[BEGIN Recorded information]

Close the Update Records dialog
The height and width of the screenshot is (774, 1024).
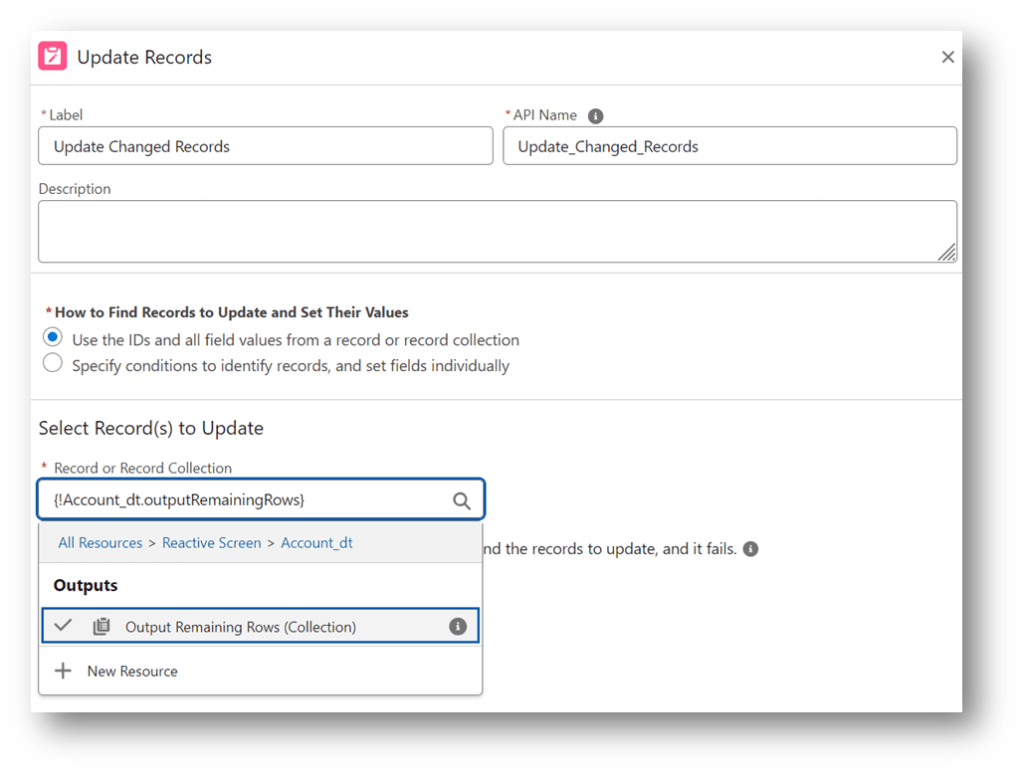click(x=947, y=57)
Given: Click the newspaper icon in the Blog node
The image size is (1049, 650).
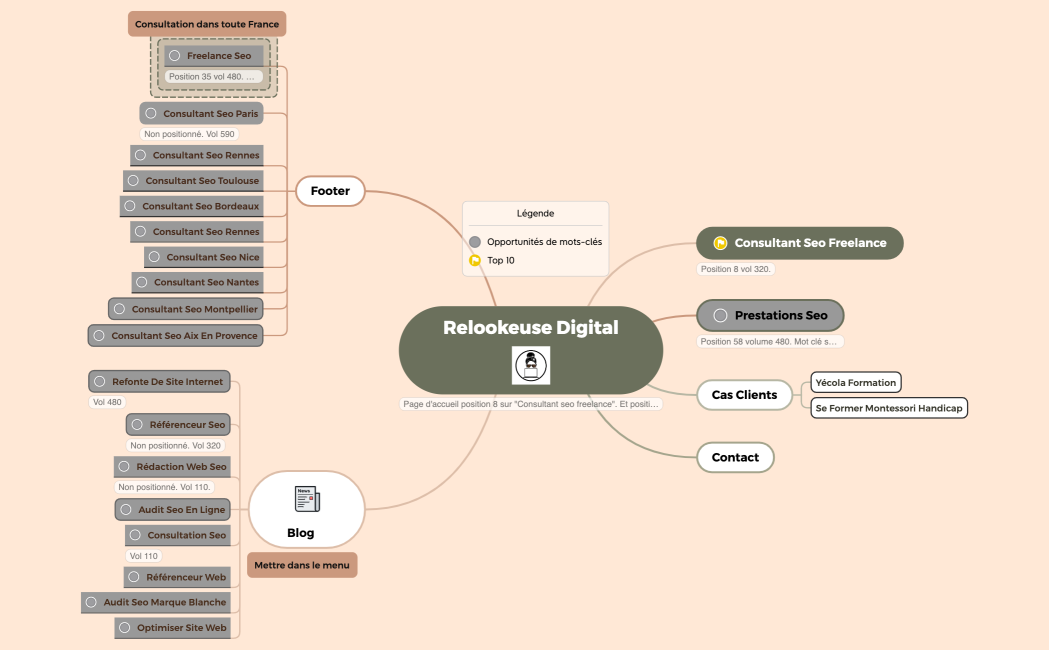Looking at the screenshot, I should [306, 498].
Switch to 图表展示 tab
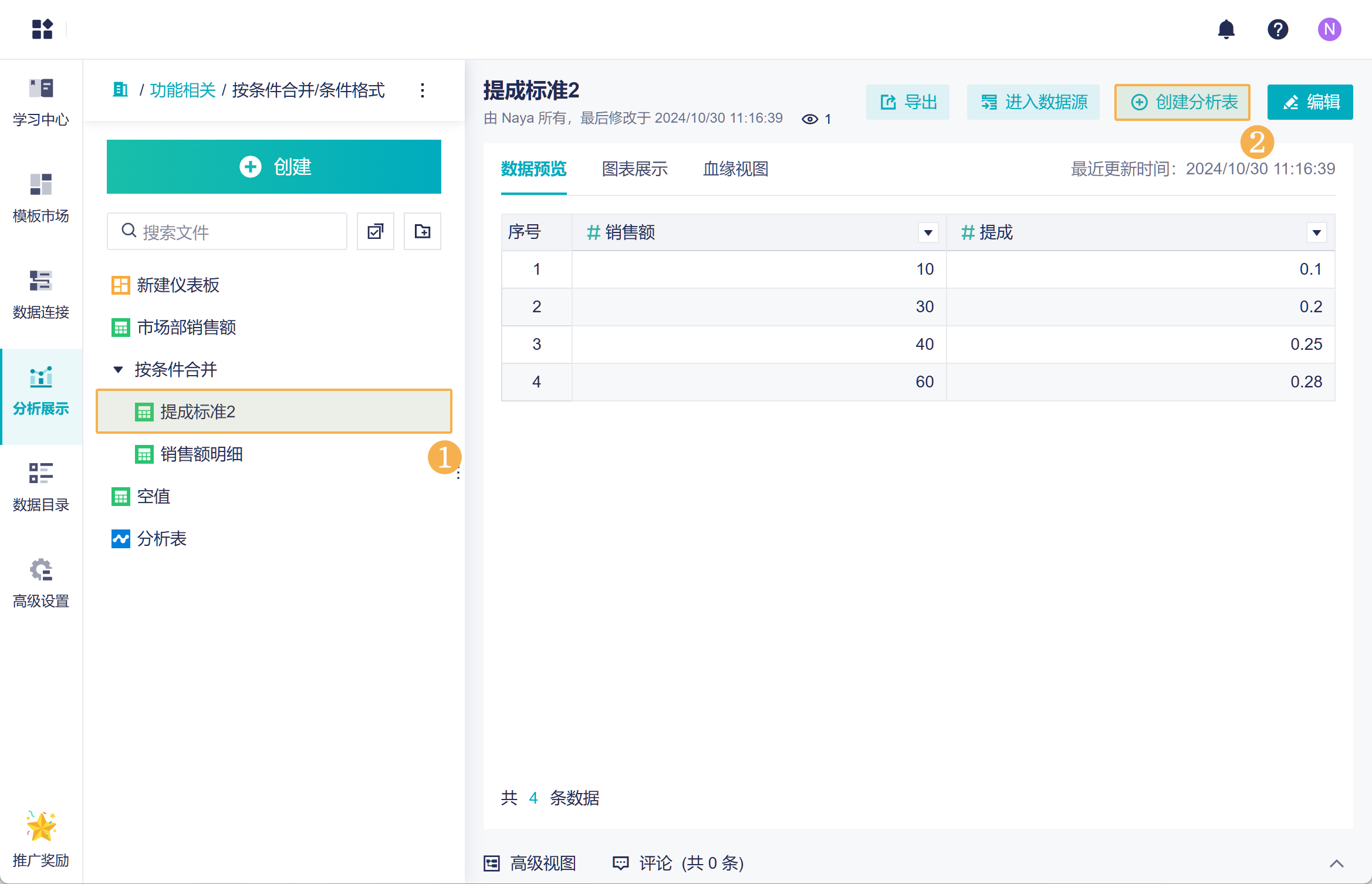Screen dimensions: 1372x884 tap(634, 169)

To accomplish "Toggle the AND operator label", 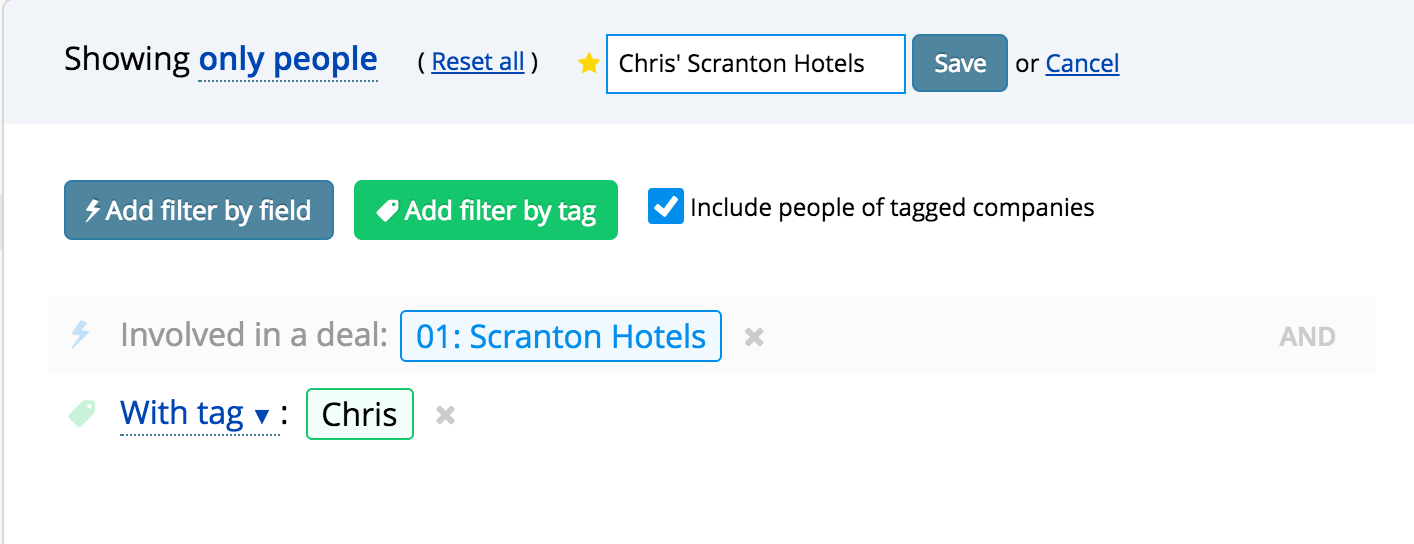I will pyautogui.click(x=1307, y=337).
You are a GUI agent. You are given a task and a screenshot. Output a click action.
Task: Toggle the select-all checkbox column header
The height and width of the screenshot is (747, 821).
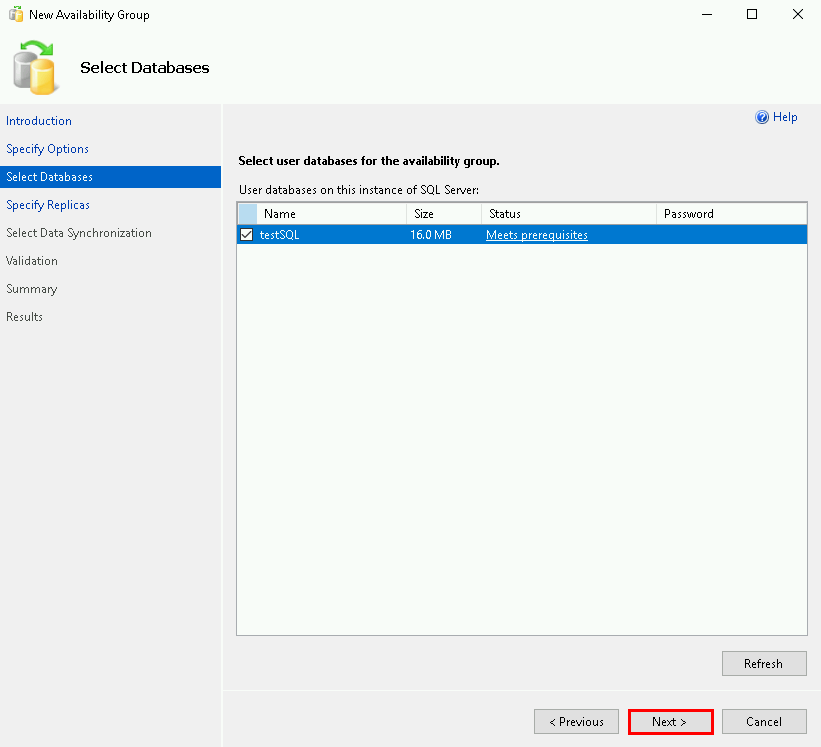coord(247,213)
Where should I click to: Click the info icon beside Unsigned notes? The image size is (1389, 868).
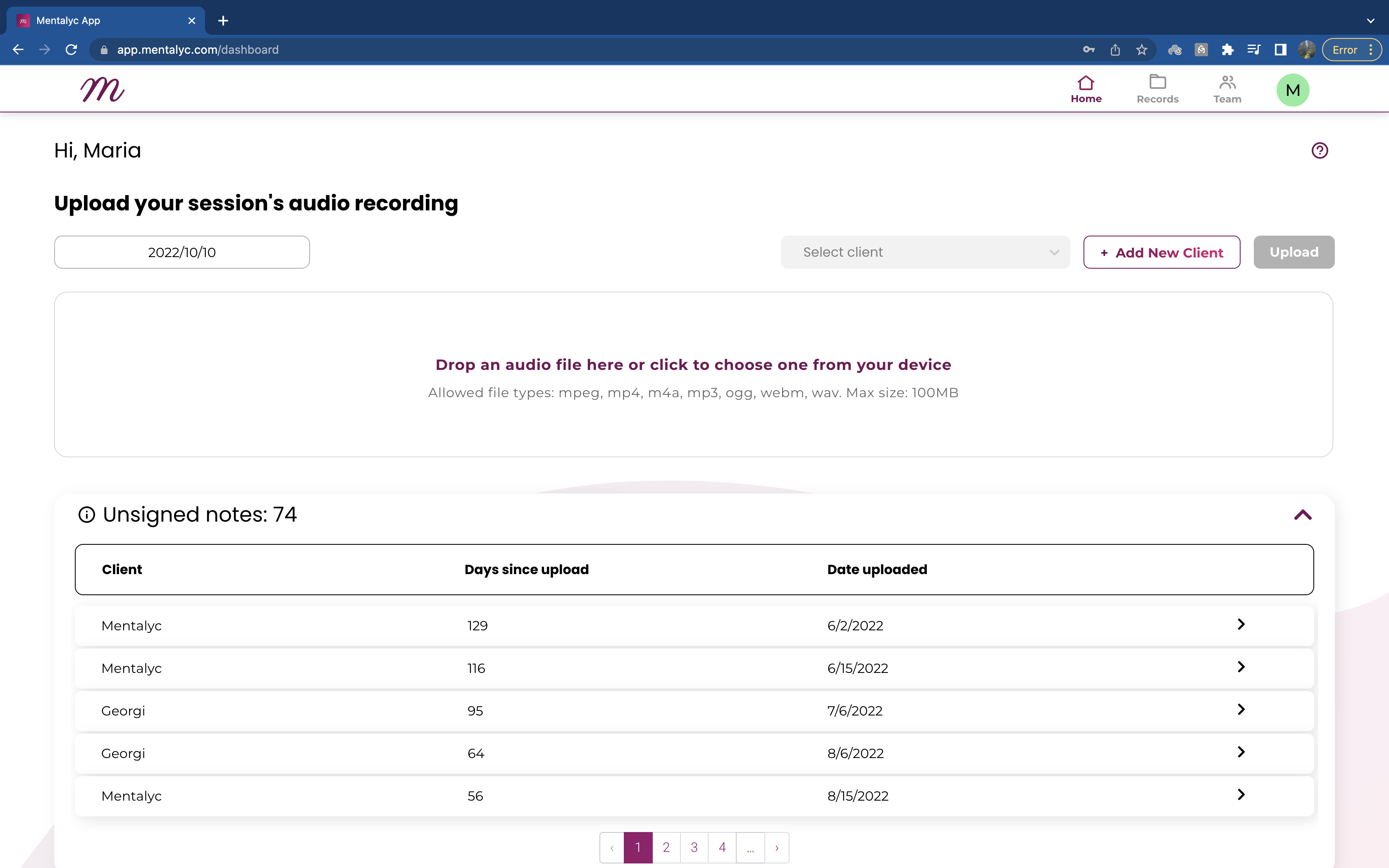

[END Recorded information]

» **Problem details**
From the lines above, extract every line that contains the word "size", matching its case exactly.

» **Solution for this problem**
The image size is (1049, 650).
Where should I click to: Click the info icon beside Unsigned notes? The image size is (1389, 868).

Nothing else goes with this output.